* **Records shown**:
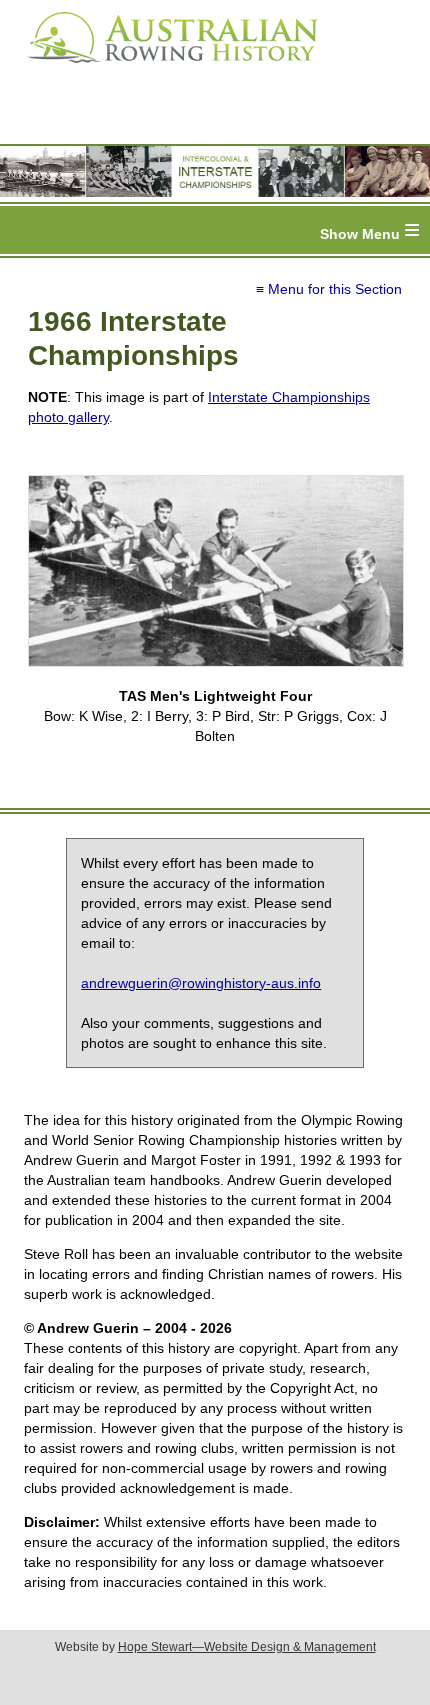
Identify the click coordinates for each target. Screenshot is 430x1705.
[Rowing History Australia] (165, 70)
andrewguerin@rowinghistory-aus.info (201, 983)
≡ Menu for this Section (329, 289)
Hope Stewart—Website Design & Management (247, 1647)
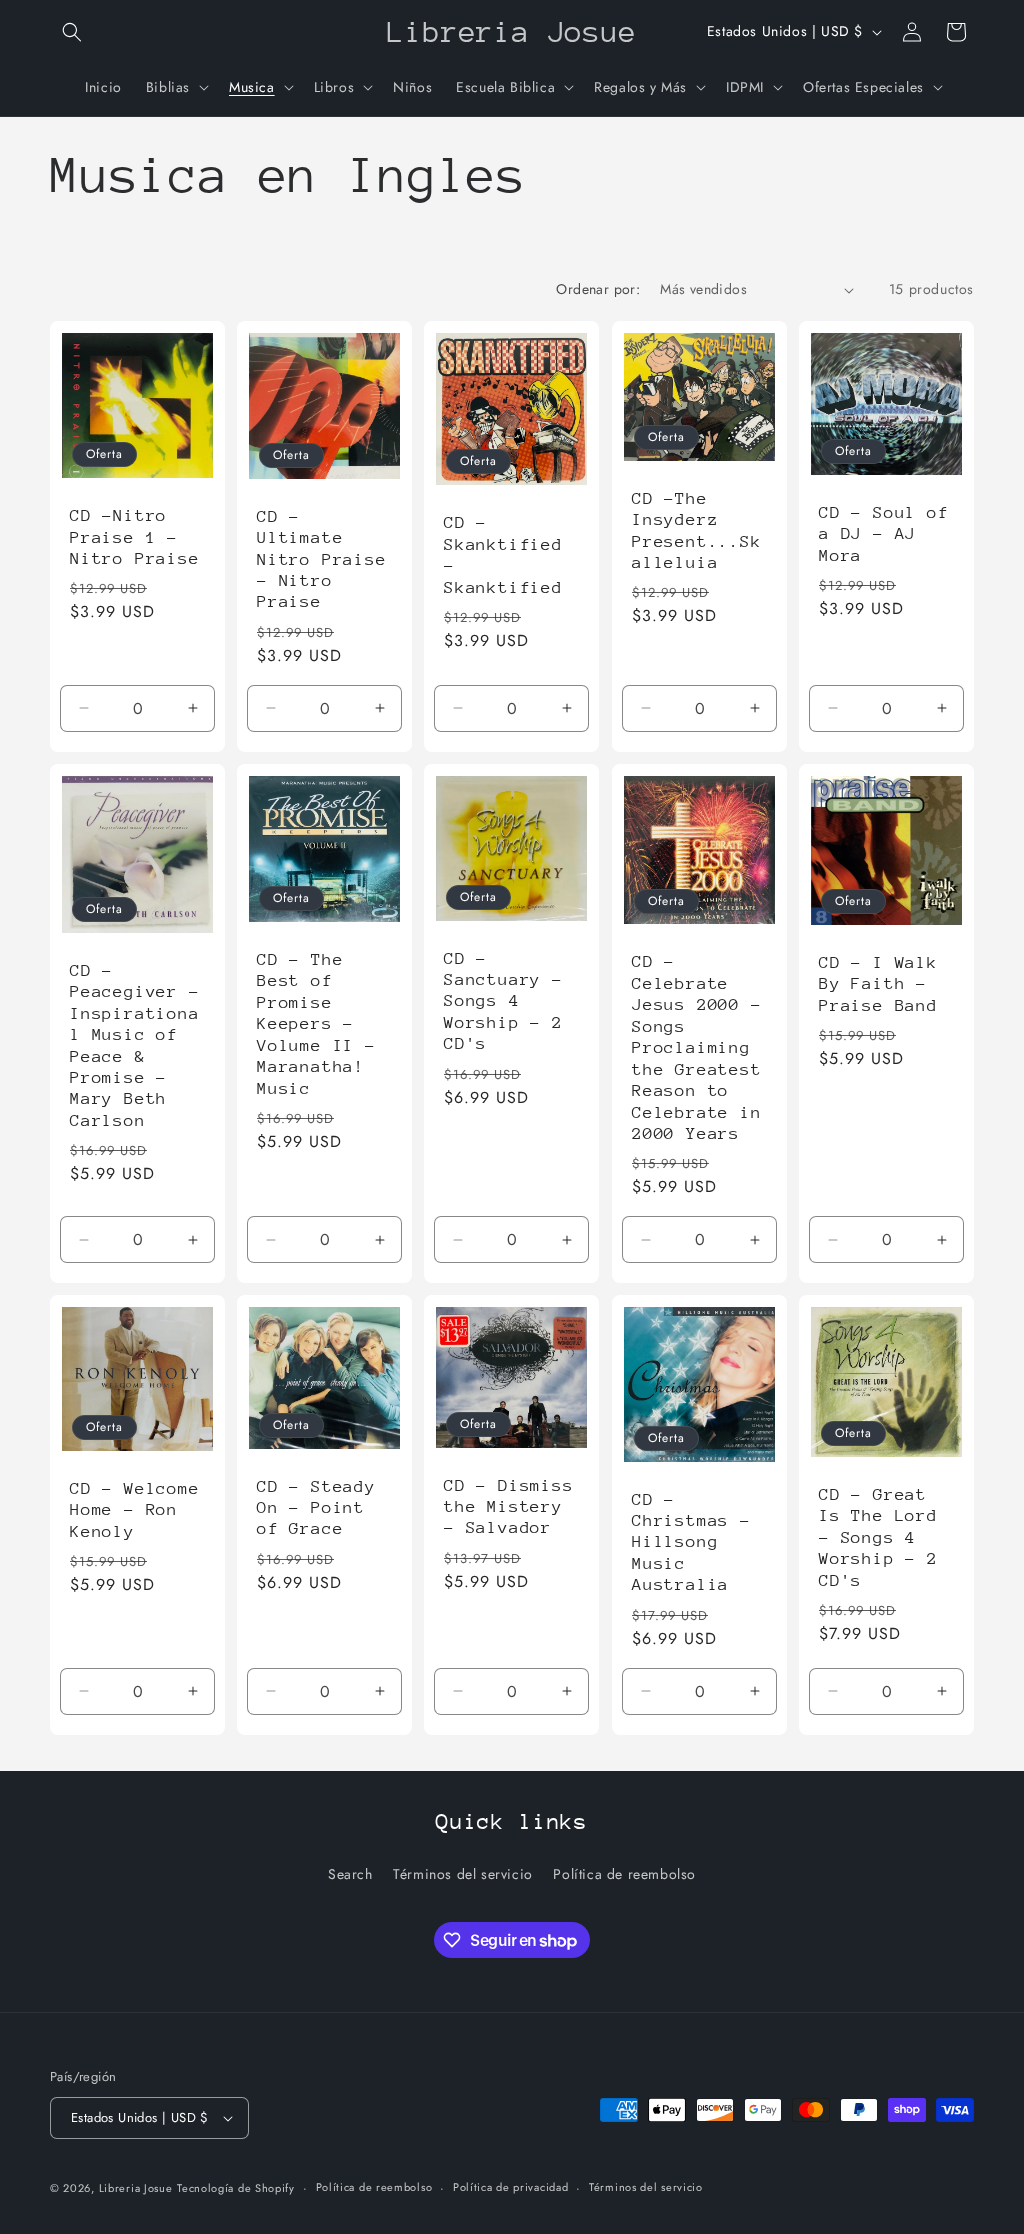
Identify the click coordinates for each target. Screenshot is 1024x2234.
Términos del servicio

* **Exercise description**: Please reproduce the whole listing exactly; the pictures stay out.

* **Task response**:
Identify the click coordinates for each target. Screenshot is 430x1705.
[Rowing History Australia] (165, 70)
andrewguerin@rowinghistory-aus.info (201, 983)
≡ Menu for this Section (329, 289)
Hope Stewart—Website Design & Management (247, 1647)
Identify the click coordinates for each target. Screenshot is 1024x2234.
Términos del servicio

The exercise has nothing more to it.